Physical therapy is most effective when the pain originates from or is worsened by muscle dysfunction rather than structural nerve entrapment. Your therapist can also teach you positioning strategies and movement modifications to reduce the sitting-related pain that is a hallmark of this condition.

Surgeons for Nerve Decompression

When conservative treatments fail, surgical decompression of the pudendal nerve becomes an option. This surgery is performed by a small number of highly specialized surgeons, typically with backgrounds in peripheral nerve surgery or reconstructive microsurgery. The procedure involves freeing the nerve from the tissue compressing it, most commonly at the ischial spine or within a narrow passage called Alcock’s canal.

Surgical decompression has a reported success rate of around 60%, which is better than nerve blocks alone but still means a significant portion of patients don’t get adequate relief. Because the surgery is technically demanding and the nerve is difficult to access, finding a surgeon with substantial experience in pudendal nerve procedures specifically matters more than their broader specialty title.
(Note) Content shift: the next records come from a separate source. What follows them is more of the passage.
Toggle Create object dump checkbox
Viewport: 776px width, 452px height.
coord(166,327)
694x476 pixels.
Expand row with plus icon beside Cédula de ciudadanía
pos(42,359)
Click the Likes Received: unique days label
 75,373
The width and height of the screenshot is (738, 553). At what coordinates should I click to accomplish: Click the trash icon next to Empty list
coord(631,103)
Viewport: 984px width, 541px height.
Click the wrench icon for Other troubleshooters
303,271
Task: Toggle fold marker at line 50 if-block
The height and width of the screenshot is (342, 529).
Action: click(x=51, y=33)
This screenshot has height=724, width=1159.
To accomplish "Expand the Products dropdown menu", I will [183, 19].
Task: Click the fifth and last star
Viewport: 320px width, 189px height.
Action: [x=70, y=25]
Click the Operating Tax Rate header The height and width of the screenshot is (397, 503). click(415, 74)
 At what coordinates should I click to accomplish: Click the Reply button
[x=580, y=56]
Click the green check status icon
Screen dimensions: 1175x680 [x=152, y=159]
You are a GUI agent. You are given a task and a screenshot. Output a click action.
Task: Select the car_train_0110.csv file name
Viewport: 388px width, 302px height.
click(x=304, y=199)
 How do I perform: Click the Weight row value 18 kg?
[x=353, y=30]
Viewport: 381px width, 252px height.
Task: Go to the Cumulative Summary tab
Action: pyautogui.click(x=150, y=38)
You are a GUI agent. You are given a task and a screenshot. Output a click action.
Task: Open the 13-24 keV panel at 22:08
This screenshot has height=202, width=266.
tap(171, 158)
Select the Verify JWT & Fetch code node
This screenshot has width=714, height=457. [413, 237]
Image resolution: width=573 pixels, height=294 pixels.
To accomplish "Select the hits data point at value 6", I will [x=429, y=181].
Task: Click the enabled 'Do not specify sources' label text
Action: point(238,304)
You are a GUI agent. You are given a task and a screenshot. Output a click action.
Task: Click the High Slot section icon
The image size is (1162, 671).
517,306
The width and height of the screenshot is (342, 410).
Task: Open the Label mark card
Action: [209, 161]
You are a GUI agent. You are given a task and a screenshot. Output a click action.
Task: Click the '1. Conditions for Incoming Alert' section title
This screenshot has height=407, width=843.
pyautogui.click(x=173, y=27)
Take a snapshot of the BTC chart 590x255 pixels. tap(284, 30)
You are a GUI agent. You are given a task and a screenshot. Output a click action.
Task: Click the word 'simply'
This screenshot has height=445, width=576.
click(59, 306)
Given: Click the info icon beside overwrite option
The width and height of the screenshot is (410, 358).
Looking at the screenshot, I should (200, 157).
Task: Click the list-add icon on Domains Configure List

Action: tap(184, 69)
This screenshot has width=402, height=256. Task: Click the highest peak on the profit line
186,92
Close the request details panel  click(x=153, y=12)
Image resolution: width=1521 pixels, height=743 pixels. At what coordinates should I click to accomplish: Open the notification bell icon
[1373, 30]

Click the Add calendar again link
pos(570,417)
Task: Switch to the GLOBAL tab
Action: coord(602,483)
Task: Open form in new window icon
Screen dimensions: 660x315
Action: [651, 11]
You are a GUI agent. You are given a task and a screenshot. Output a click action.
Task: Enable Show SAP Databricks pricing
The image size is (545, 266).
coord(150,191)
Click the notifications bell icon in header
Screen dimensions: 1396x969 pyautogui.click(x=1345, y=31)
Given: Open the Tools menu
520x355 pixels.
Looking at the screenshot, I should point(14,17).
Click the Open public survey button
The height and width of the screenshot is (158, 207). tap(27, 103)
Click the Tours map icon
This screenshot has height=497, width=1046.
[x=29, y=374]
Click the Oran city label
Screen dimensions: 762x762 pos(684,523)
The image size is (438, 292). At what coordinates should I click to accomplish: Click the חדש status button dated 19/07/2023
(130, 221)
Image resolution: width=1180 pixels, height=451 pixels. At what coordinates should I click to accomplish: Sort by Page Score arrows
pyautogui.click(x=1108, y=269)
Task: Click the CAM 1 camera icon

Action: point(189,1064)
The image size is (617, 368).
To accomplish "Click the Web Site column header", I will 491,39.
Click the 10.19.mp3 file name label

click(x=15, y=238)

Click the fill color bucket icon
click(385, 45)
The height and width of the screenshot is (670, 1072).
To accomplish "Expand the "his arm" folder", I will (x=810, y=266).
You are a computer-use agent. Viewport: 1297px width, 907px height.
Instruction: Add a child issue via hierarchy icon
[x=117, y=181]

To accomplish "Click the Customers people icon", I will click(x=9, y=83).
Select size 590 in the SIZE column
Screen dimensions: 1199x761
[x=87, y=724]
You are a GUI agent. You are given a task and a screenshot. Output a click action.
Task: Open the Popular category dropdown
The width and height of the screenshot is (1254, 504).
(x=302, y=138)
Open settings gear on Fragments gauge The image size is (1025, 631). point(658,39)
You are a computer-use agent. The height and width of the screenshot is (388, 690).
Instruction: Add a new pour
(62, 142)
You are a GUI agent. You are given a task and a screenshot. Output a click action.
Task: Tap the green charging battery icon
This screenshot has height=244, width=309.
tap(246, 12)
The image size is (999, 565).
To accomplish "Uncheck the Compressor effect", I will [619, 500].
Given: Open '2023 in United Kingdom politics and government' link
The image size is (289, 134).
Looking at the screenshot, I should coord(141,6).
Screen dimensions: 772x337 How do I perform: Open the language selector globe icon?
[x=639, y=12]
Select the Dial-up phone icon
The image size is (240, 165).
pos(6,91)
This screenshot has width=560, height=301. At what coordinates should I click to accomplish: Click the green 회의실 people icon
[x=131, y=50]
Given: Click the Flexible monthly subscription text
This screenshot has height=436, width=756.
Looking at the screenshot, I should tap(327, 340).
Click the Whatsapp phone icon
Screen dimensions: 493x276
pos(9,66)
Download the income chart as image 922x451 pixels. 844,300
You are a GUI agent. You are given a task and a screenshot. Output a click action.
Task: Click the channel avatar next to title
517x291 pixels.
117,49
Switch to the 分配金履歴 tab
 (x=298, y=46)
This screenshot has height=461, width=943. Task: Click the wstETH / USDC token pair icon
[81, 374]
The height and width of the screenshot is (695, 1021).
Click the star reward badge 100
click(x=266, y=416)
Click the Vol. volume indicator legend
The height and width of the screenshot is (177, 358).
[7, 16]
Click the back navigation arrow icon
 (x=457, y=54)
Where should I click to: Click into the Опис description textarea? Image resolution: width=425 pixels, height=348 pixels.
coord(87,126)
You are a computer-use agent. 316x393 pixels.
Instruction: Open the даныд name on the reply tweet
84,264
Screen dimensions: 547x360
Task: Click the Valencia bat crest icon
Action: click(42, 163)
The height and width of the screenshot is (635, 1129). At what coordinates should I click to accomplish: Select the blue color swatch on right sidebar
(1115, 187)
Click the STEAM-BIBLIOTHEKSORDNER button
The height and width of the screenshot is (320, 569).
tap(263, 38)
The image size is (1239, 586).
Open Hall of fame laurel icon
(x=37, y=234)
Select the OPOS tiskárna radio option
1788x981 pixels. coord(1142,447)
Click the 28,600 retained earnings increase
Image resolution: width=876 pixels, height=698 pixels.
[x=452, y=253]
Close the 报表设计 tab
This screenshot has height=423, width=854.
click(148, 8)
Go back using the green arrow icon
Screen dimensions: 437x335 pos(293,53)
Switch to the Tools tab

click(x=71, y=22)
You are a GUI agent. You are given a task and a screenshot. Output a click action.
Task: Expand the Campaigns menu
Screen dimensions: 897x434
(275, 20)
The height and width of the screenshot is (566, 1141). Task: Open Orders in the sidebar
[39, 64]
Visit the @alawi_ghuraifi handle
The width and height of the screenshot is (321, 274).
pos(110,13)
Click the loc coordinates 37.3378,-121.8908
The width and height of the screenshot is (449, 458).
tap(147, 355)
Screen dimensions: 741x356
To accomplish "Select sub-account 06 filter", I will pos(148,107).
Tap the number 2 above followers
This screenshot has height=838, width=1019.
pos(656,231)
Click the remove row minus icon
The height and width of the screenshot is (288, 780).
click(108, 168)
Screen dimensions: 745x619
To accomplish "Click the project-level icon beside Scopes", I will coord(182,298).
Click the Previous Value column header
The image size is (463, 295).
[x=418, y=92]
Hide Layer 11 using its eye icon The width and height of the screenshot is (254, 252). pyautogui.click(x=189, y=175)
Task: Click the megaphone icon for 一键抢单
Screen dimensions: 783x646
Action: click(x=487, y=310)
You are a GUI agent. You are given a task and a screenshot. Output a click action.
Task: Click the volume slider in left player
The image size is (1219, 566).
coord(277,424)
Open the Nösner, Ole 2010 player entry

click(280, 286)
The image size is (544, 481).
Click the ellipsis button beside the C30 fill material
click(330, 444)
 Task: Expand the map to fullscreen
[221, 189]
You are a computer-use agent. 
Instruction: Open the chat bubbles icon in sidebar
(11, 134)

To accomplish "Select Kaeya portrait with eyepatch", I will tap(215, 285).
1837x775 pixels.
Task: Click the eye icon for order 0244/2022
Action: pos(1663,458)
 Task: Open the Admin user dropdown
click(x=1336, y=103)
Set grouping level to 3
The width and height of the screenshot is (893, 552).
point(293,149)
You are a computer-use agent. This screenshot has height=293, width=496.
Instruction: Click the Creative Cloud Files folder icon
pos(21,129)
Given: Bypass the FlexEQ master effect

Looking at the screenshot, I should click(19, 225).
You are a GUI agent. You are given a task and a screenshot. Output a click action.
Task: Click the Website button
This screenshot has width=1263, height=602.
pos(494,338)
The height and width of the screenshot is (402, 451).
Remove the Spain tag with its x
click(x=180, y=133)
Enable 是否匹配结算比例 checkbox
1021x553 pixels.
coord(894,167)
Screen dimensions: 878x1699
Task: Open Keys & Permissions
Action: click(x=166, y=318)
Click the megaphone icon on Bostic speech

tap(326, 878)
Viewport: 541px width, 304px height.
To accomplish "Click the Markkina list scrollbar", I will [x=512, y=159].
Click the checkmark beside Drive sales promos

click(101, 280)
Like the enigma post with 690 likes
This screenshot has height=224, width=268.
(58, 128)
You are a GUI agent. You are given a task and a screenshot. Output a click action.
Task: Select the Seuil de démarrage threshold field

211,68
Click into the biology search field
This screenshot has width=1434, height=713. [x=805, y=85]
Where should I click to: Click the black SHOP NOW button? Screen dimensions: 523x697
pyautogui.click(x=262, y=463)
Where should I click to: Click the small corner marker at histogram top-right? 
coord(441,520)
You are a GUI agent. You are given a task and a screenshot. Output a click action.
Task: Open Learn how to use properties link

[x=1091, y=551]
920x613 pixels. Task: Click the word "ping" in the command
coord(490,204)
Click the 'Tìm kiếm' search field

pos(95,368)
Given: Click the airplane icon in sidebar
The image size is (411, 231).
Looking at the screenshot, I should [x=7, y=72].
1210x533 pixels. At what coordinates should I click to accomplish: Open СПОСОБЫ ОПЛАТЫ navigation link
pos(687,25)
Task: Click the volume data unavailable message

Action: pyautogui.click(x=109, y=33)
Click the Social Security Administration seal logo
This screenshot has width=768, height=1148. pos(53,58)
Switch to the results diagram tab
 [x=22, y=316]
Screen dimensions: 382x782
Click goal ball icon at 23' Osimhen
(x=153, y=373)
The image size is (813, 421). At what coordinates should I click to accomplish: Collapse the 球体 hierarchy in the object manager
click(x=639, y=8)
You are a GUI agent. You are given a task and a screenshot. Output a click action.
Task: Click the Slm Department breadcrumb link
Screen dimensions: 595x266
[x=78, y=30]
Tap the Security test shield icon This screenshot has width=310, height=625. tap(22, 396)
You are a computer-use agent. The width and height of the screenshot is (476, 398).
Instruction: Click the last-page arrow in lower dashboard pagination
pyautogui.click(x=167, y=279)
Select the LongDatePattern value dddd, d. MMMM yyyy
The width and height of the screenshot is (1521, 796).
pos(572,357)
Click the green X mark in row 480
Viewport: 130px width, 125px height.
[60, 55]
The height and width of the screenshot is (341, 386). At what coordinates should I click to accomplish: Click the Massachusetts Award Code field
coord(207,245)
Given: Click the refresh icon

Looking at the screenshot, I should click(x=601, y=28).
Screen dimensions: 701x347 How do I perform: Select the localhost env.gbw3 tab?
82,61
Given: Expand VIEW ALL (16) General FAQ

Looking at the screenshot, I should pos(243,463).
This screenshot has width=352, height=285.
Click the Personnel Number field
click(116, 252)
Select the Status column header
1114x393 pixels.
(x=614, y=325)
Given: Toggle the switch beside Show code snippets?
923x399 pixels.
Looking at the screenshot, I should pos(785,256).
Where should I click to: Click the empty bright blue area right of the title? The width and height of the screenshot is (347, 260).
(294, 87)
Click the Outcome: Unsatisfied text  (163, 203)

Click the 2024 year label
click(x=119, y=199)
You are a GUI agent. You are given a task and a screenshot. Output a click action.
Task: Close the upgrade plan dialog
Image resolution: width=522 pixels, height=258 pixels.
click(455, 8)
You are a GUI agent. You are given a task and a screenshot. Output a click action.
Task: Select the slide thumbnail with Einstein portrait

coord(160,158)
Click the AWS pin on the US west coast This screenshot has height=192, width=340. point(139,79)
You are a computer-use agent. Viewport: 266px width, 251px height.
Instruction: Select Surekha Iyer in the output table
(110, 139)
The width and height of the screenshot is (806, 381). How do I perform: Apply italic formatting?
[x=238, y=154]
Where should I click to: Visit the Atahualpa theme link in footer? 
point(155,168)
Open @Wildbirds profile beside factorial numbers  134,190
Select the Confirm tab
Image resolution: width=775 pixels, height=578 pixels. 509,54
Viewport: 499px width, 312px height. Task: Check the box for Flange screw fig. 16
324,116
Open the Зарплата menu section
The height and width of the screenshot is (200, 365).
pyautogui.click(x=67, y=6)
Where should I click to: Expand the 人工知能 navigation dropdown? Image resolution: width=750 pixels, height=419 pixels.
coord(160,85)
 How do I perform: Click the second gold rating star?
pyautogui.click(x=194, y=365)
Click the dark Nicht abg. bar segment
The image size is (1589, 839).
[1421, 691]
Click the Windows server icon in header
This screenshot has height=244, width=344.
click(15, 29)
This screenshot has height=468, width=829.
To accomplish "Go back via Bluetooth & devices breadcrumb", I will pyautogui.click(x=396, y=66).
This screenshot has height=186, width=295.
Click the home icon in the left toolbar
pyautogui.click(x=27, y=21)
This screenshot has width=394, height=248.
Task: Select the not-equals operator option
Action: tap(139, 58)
Why a Team Approach Works Best

Interdisciplinary care is considered the gold standard for chronic pelvic pain conditions like pudendal neuralgia. Programs that combine multiple specialties into a coordinated treatment plan have demonstrated significant improvements in quality of life, patients’ confidence in managing their symptoms, and reductions in the fear and catastrophic thinking that chronic pain often produces. These gains matter because pudendal neuralgia, with its average diagnostic delay and impact on basic daily activities like sitting, takes a psychological toll that pure pain management alone doesn’t address.

In practice, building this team yourself can be difficult. Few dedicated interdisciplinary pelvic pain programs exist, so many patients coordinate between individual providers. A reasonable starting point is a pain management specialist or pelvic pain-focused gynecologist or urologist who can confirm the diagnosis using the Nantes criteria: pain in the territory of the pudendal nerve, worsening with sitting, absence of pain waking you at night, no objective sensory loss on examination, and relief from a diagnostic nerve block. From there, that provider can refer you to physical therapy, specialized imaging, or surgery as needed.